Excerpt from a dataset

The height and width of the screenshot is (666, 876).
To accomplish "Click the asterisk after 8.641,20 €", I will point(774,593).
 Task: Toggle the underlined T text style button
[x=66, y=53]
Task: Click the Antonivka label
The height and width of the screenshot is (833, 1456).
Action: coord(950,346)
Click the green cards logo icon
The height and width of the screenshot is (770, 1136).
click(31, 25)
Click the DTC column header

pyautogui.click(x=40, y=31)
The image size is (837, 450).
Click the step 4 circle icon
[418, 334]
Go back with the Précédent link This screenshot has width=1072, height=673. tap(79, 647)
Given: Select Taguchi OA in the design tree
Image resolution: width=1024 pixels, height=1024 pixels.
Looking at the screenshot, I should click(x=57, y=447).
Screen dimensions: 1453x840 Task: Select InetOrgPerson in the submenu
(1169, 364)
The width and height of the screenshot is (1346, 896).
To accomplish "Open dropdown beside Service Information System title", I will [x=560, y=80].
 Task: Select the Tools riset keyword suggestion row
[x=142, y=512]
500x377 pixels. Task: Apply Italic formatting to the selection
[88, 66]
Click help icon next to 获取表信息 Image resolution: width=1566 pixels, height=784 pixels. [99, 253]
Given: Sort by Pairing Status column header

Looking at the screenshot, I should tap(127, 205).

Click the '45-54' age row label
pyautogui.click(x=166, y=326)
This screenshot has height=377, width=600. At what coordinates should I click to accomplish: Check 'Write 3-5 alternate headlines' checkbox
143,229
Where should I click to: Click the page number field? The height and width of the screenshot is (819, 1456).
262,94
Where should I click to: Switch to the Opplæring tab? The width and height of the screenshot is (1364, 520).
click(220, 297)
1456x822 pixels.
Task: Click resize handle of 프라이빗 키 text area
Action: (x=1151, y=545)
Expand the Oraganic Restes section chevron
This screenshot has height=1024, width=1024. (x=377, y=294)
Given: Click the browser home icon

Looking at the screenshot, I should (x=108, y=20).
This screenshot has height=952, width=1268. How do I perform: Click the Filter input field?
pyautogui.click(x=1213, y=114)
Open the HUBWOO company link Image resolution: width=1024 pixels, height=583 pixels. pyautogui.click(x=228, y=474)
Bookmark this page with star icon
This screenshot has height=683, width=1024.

▶ _PROBLEM DESCRIPTION_
Transcribe the entries verbatim, starting with the line containing "500x377 pixels. Task: Apply" and going on through the end of the entries.

▶ _TASK ANSWER_
500x377 pixels. Task: Apply Italic formatting to the selection
[88, 66]
Click help icon next to 获取表信息 Image resolution: width=1566 pixels, height=784 pixels. [99, 253]
Given: Sort by Pairing Status column header

Looking at the screenshot, I should tap(127, 205).

Click the '45-54' age row label
pyautogui.click(x=166, y=326)
This screenshot has height=377, width=600. At what coordinates should I click to accomplish: Check 'Write 3-5 alternate headlines' checkbox
143,229
Where should I click to: Click the page number field? The height and width of the screenshot is (819, 1456).
262,94
Where should I click to: Switch to the Opplæring tab? The width and height of the screenshot is (1364, 520).
click(220, 297)
1456x822 pixels.
Task: Click resize handle of 프라이빗 키 text area
Action: (x=1151, y=545)
Expand the Oraganic Restes section chevron
This screenshot has height=1024, width=1024. (x=377, y=294)
Given: Click the browser home icon

Looking at the screenshot, I should (x=108, y=20).
This screenshot has height=952, width=1268. How do I perform: Click the Filter input field?
pyautogui.click(x=1213, y=114)
Open the HUBWOO company link Image resolution: width=1024 pixels, height=583 pixels. pyautogui.click(x=228, y=474)
Bookmark this page with star icon
This screenshot has height=683, width=1024.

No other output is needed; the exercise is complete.